Sofrimento -A recepcionista Marileuza Barros Rodrigues, de 40 anos, está na fila do SUS (Sistema Único de Saúde) para realizar procedimento estético de redução das mamas. Apesar de ter conseguido iniciar o processo neste ano, ela relata que há seis anos começou a buscar solução médica para o problema, que provoca fortes dores nas costas e incomoda no cotidiano. Ela comenta também que, mais recentemente, dois nódulos foram detectados, o que pode agravar ainda mais a situação.
“Em 2017, foi feito o meu primeiro pedido. Ele foi devolvido várias vezes, fui atrás dos exames, atrás de outra consulta, e voltou para a aprovação do sistema, mas não me avisaram. Só descobri em 2019, porque fui atrás de novo e, logo em seguida, veio a pandemia de covid-19, e falaram que tinham sido canceladas as cirurgias eletivas”.
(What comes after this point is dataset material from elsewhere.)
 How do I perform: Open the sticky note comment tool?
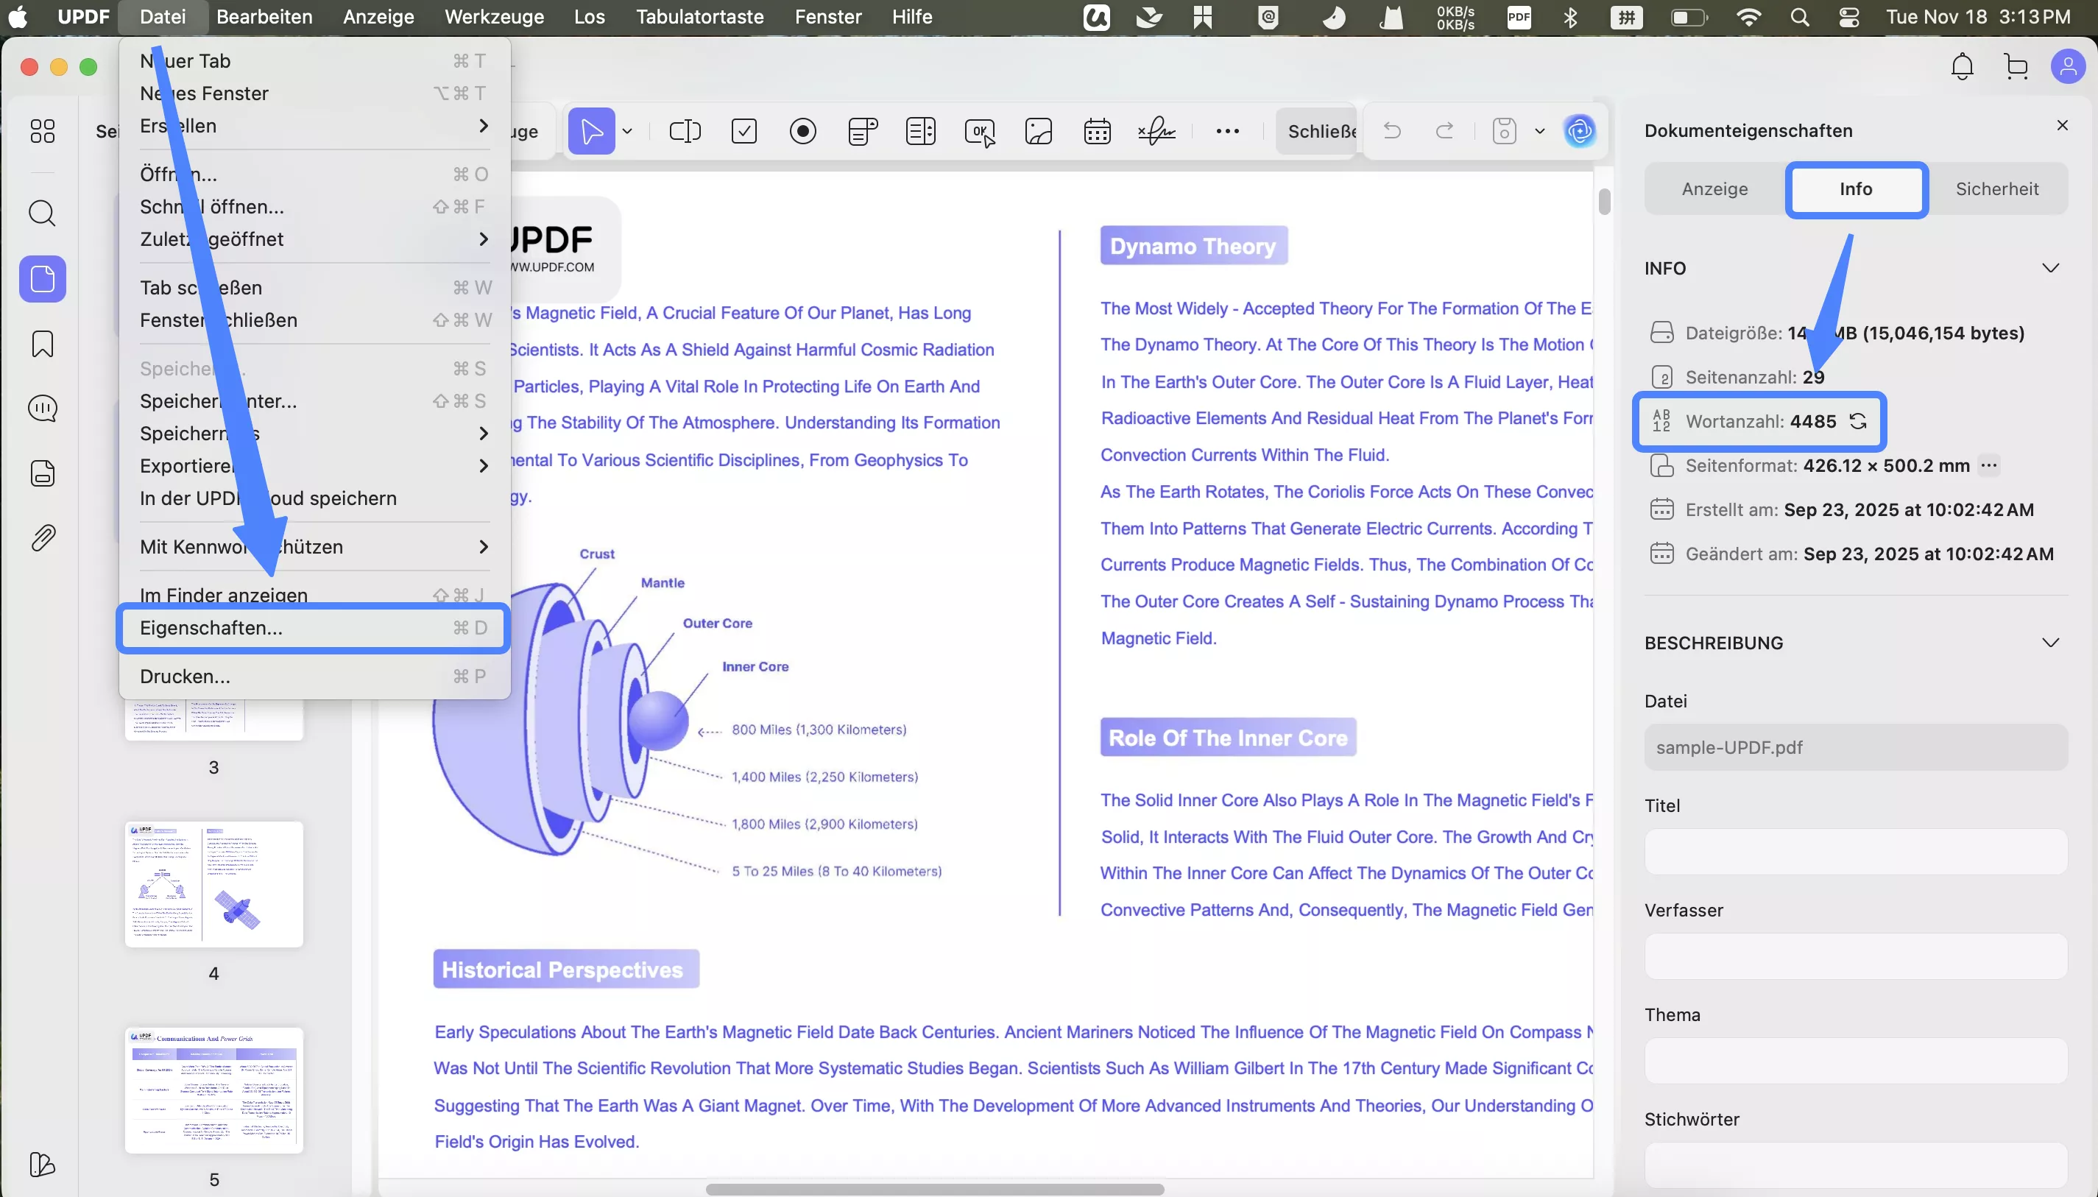coord(861,132)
Marileuza comenta que a gigantomastia pode provocar problemas futuros, além de poder provocar queda na autoestima. A recepcionista relata incômodo com o próprio corpo e relembra de situações sofridas durante a infância. Sentia-se diferente de outras meninas, da mesma idade, além de ter dificuldades com o uniforme.
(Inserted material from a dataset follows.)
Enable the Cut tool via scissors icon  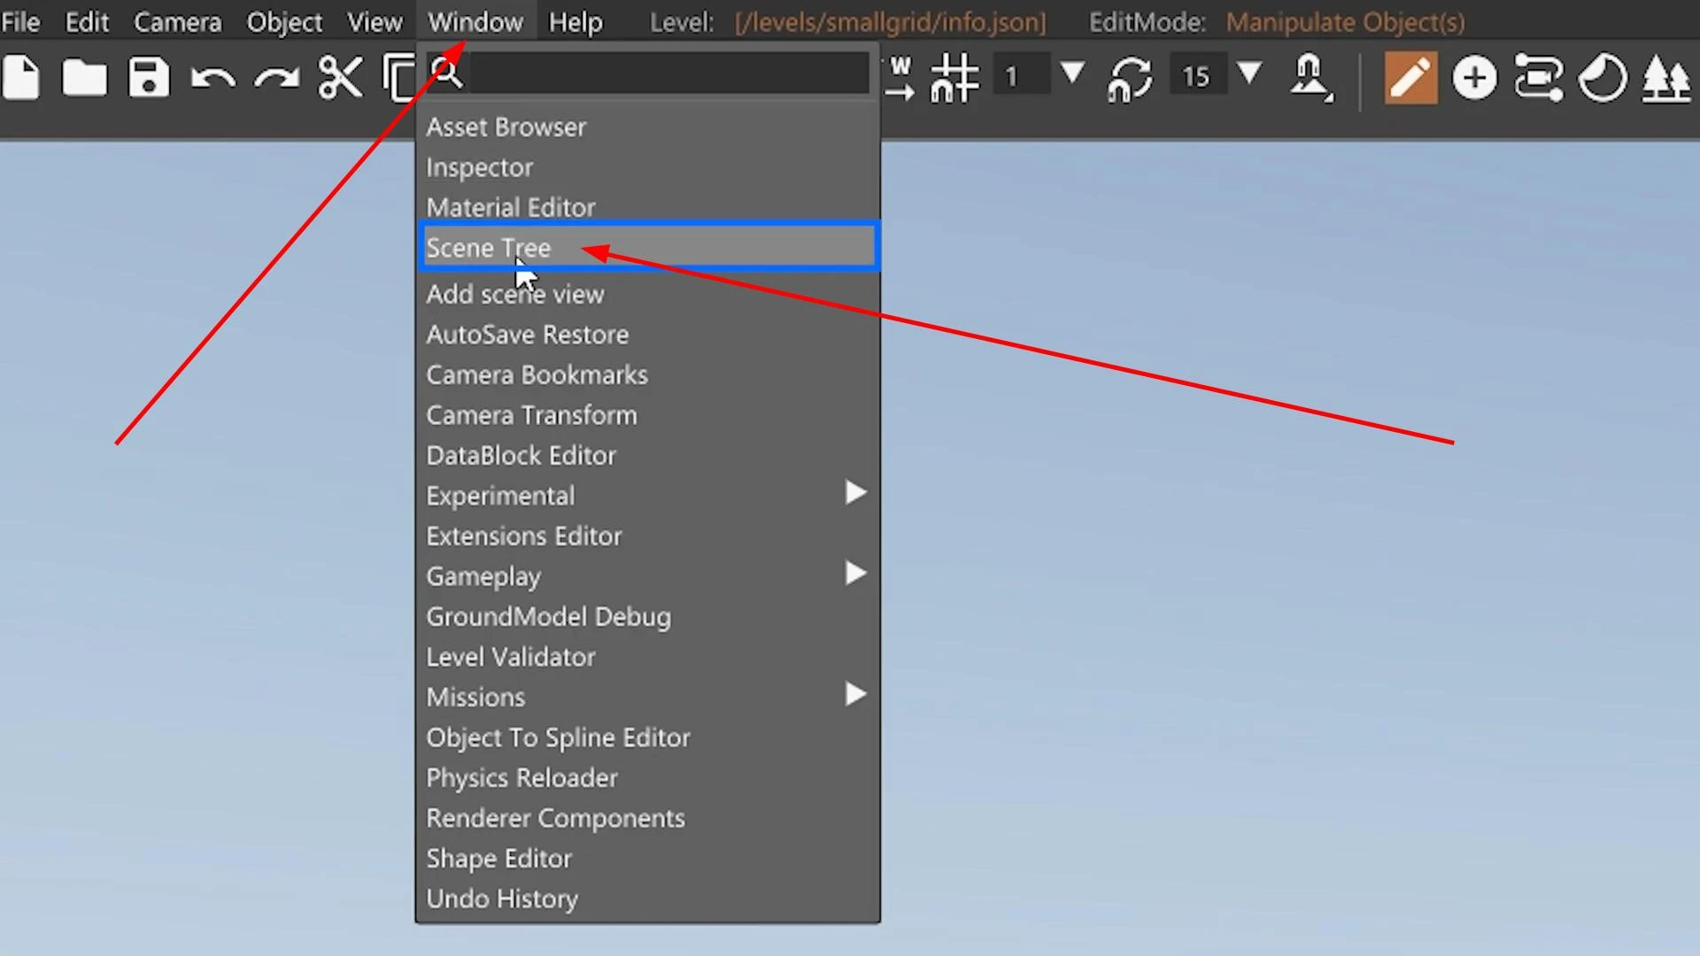[x=340, y=78]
“A camiseta subia e mostrava minha barriga, e eu não queria usar um número maior porque eu ficava feia. As outras crianças comentavam, mas não me agrediram, não me torturavam por causa disso. Mas eu me lembro de uma vez em que uma menina falou que minhas mamas eram enormes, que eu parecia uma vaca leiteira. Mas eu tinha uma irmã que defendia, e aí esta menina pediu desculpas e nunca mais fez isso”, relata Marileuza.
Neste ano, descobriu os nódulos no seio esquerdo e que, apesar de serem benignos, é preciso cirurgia para remoção, o que gera ainda mais burocracia. “O médico que me atendeu falou que eu preciso fazer a cirurgia o quanto antes e na mesma cirurgia esses nódulos serão retirados. Só que é muito burocrático, sabe? Eles ficam devolvendo o meu pedido por coisas banais, por coisas fúteis, como peso e altura, ou exames”.
A reportagem questionou o Governo do Estado se haverá acompanhamento de alunos contemplados e se haveria algum tipo de recrutamento dos alunos participantes, bem como acompanhamento psicológico. Até a publicação da matéria não houve resposta. O espaço segue aberto.